Seals



In Canada, the season for the commercial hunt of harp seal is from November 15 to May 15. Most sealing occurs in late March in the Gulf of St. Lawrence, and during the first or second week of April off Newfoundland, in an area known as "The Front."


Canada's commercial seal "hunt" is the largest mass slaughter of marine mammals in the world. This year, 2008 Canada will allow 270,000 harp seals to be brutally killed. During the previous three years, the government of Canada delivered the death sentence to over one million baby harp seals.


Whitecoats are newborn harp seals. Young harp seals lose their white coats (and their protection) at about 12 to 14 days of age. After that, they're fair game for hunters.
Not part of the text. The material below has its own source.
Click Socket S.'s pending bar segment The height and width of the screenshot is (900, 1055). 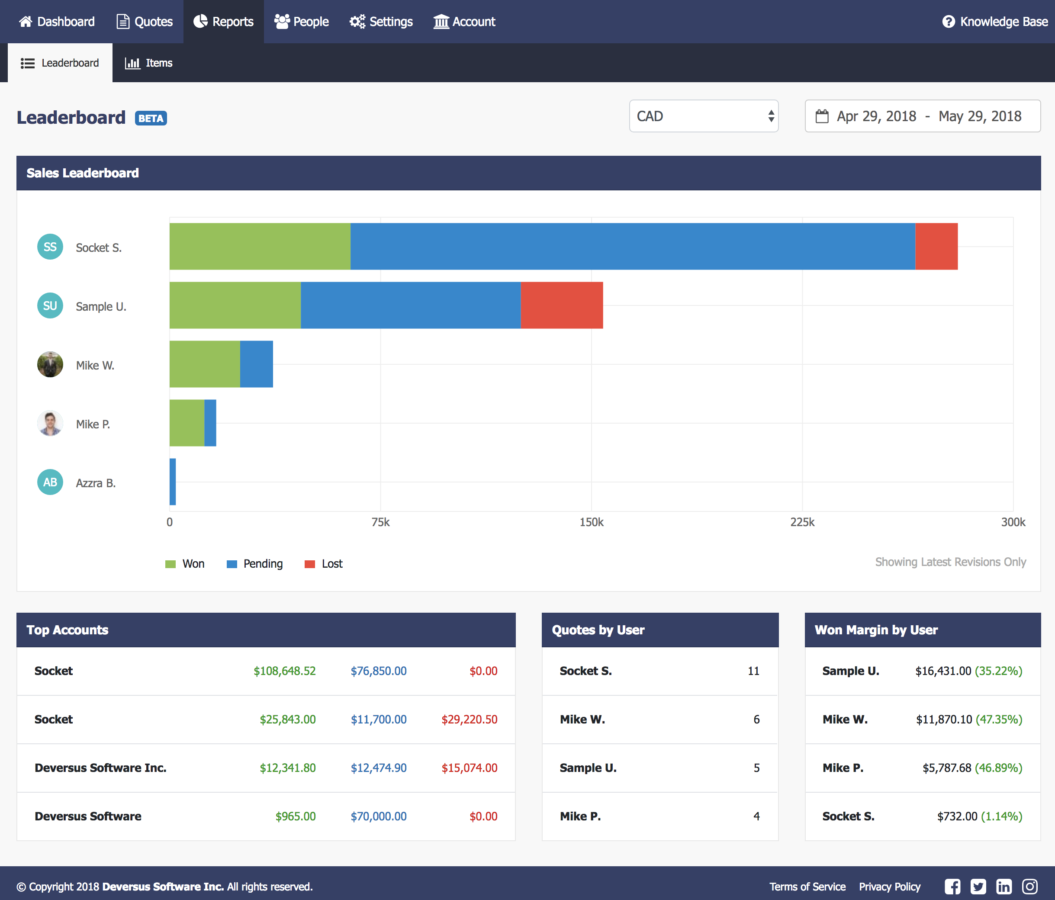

The federal government acknowledges that it has laid more than 200 charges against sealers since 1996 for abusive methods used to kill these mammals. The federal Department of Fisheries and Oceans (DFO) believe the the seals are killed in an acceptably humane manner. Official DFO kill reports show 97 percent of the seals killed over the past five years have been under three months of age, and the majority has been less than one month old.
Up to 45 per cent of seals are skinned alive. This death is delivered with a gun or up close in person with a club and a knife. The only economically valuable part of the seal is it's fur , a non-essential luxury product that no one really needs. Seal penises are not aphrodisiacs. All these seals killed in the name of vanity. No one needs these furs.





All a fur garment does is show off the evil side of human nature: the vanity, the shallow personality, the indifference to the pain and suffering of others, and the hardness of heart of those who wear the fur of other beings.






"I did see some mothers killed and the pup fall out on deck still alive, told me to throw it overboard and I did. It crawled up on a pan of ice. The mother was full of milk, and the milk ran out on deck when the pup fell out."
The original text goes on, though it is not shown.